__Text__
________________

Application Layers

  • Network Applications

    • Client-Server Model
    • Peer-to-Peer (P2P) Model
  • FTP

  • P2P Applications

    • P2P File Distribution
    • DHT (Distributed Hash Table)
  • The application layer provides services to the user.

    • The application layer of a web browser enable a user surfing websites.
  • Communication is provided using a logical connection

    • which means that the two application layers assume that there is an imaginary direct connection through which they can send and receive messages.

Processes Communicating

  • Process is a program running within a host
    • Within same host, two processes communicate using inter-process communication (defined by OS)
    • Processes in different hosts communicate by exchanging messages
  • Client-Server model
    • Client process: process that initiates communication
    • Server process: process that waits to be contacted
  • Applications with P2P architectures have client processes & server processes

Application Layer Protocol

  • Rules for when and how processes send & respond to messages

What transport service does an application need?

  • Data integrity
    • some apps (e.g., file transfer, web transactions) require 100% reliable data transfer
      • TCP for reliable transfer
    • other apps (e.g., audio) can tolerate some loss
      • UDP
  • Timing
    • some apps (e.g., Internet telephony, interactive games) require low delay to be “effective”
      • UDP for real-time
  • Throughput
    • some apps (e.g., multimedia) require minimum amount of throughput to be “effective”
    • other apps (“elastic apps”) make use of whatever throughput they get
  • Security
    • encryption, data integrity, …

Some examples:

Requirements:

img

Application:

img

Internet Transport Protocols Services

  • TCP service:
    • reliable transport between sending and receiving process
    • flow control: sender won’t overwhelm receiver
    • congestion control: throttle sender when network overloaded
    • does not provide: timing, minimum throughput guarantee, security
    • connection-oriented: setup required between client and server processes
  • UDP service:
    • unreliable data transfer between sending and receiving process
    • does not provide: reliability, flow control, congestion control, timing, throughput guarantee, security, orconnection setup,

Application-Layer Model

  • To use the Internet we need two application programs to interact with each other.
  • The two programs need to send messages to each other through the Internet infrastructure.
  • Should both application programs be able to request services and provide services, or should the application programs just do one or the other?
    • Client-Server model
      • Consists of two different processes
        • Server process
          • Runs continuously
          • Waiting for the client process to make a connection through the Internet and ask for service
        • Client process
          • Started when the client needs to receive service
          • Ask for service from the server process
    • Peer-to-Peer model
      • No always-on server
      • Arbitrary end systems directly communicate (run as both client and server)
      • Peers request service from other peers, provide service in return to other peers
        • Self scalability – new peers bring new service capacity, as well as new service demands
      • Peers are intermittently connected and change IP addresses
        • Complex management

Client-Server Model

  • Client-server paradigm uses the direction of initiation to categorize whether a program is a client or server.

________________

__Supplied material__
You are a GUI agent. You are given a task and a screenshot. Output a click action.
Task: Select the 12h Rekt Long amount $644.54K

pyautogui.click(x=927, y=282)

________________

__Exercise set__
A – Reproduce the part of the application layer notes that starts at "Processes Communicating" and ends at "(defined by OS)".
B – According to the application layer notes, what does flow control in the TCP service ensure?
C – Extend the application layer notes, picking up after their final line.

__Answers to each task__
A –
Processes Communicating

  • Process is a program running within a host
    • Within same host, two processes communicate using inter-process communication (defined by OS)

B – Flow control ensures that the sender won't overwhelm the receiver.

C –
  • An application that initiates the communication is called a client
    • E.g., Web browser, FTP client, Email client
    • Usually, the client contacts a server, sends a request, and awaits a response
  • An application that waits for incoming communication requests from clients is called a server
    • E.g., Web server, FTP server, SMTP server
    • The server receives a client’s request, performs the necessary job, and returns the result to the client
    • Remark: A server is usually designed to provide service to multiple clients
      • E.g., a web server can be accessed by many web browsers simultaneously
  • 2-way handshake

img

API for Internet - Socket

Application Programming Interface (API) for Internet

  • A computer language has a set of instructions for mathematical operations, a set of instructions for string manipulation, a set of instructions for input/output access, and so on.
  • If we need a process to be able to communicate with another process, we need a new set of instructions to tell the lowest four layers of the TCP/IP suite to open the connection, send and receive data from the other end, and close the connection.
  • A set of instructions of this kind is normally referred to as Application Programming Interface (API).

The API for Internet, we call it Socket Interface.

  • The interface is a set of instructions between two entities:
    • The process at the application layer
    • and The operating system (OS)
      • Encapsulates the first four layers of the TCP/IP
    • Socket interface is the most common one.
img

Sockets

  • Process sends/receives messages to/from its socket
  • Socket analogous to door
    • sending process shoves message out door
    • sending process relies on transport infrastructure on other side of door to deliver message to socket at receiving process

img

  • “Socket” is an interface between applications and the network services provided by OS
  • An application can send and receive data through a local socket

Use of sockets in process-to-process communication

  • Communication between a client process and server process can be considered as communication between sockets.
    • The client thinks that the socket is the entity that receives the request and gives the response.
    • The server thinks the socket is the one that has a request and needs the response.

img

Socket address

  • In the two-way communication between the sockets, we need a pair of socket addresses
    • local socket address and remote socket address
  • To define the computer on which a client or a server is running, we need the IP address.
  • However, several client or server processes may be running at the same time on a computer. To specify a client or a server process, we need the port number.
  • Socket = IP Address + Port number
img

Client-Server Applications

  • WWW and HTTP
  • File Transfer Protocol (FTP)
  • Electronic Mail – SMTP, POP3 and IMAP4
  • TELNET
  • SSH
  • DNS

We will look at the File Transfer Protocol (FTP).

FTP: File Transfer Protocol

  • Transfer file to/from remote host
    • Client*:* side that initiates transfer (either to/from remote)
    • Server: remote host
  • ftp: RFC 959
  • ftp server: port 21 (Control)
  • ftp data: port 20

img

FTP Connections

There are two different connections for the FTP.

The two FTP connections, control and data, use different strategies and different port numbers.

  • Control connection
  • Data connection

img

Control Connections

  • The control connection is created in two steps:
    • The server issues a passive open on the well-known port 21 and waits for a client.
    • The client uses an ephemeral port and issues an active open.
img

Once setup, the data connection is established.

Data Connections

  • Exchange files through the data channel
img

Communication over Control Connection

  • FTP uses the NVT ASCII character set
  • Communication is achieved through commands and responses.
img

Communication over Data Connection

  • To transfer files through the data connection, the client must define the type of file to be transferred, the structure of the data, and the transmission mode.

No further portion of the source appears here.